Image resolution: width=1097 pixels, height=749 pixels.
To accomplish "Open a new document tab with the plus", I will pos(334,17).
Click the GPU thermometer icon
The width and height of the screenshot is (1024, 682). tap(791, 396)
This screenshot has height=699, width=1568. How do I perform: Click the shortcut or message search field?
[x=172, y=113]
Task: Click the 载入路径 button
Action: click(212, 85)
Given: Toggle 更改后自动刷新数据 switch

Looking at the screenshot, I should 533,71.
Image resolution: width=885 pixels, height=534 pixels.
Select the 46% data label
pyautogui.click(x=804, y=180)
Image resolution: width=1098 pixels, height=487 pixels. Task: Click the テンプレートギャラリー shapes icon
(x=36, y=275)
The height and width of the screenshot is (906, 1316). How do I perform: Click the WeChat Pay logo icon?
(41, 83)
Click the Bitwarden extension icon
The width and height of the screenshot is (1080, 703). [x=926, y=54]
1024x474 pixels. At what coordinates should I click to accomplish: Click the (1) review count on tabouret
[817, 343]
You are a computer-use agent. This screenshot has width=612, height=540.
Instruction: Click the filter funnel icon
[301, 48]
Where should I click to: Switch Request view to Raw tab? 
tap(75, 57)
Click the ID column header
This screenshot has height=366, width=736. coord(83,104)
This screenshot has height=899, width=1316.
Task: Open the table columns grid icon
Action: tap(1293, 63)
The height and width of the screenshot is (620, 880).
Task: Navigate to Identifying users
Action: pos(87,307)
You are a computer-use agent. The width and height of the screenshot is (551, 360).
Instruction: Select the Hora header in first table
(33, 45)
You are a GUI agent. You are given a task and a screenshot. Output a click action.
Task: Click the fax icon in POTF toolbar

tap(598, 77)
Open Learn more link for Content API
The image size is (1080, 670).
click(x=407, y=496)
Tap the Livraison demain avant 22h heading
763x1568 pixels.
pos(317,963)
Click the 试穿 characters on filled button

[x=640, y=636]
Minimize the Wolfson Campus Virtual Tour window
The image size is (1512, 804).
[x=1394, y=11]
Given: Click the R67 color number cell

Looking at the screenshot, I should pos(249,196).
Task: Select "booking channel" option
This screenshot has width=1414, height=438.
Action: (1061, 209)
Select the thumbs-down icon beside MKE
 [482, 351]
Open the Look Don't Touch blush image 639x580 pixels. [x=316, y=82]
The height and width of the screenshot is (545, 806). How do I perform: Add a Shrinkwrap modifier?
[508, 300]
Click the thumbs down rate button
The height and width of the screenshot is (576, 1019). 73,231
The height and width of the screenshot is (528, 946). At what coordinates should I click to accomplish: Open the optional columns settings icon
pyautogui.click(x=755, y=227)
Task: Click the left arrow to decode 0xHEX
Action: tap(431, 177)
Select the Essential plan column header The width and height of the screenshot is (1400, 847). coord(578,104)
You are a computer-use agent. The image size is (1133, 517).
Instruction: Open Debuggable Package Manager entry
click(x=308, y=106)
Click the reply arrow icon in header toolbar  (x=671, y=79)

----

Pick out every line of the material above that contains the string "coordinates", and copy each one. Case counts.

1024x474 pixels. At what coordinates should I click to accomplish: Click the (1) review count on tabouret
The height and width of the screenshot is (528, 946). At what coordinates should I click to accomplish: Open the optional columns settings icon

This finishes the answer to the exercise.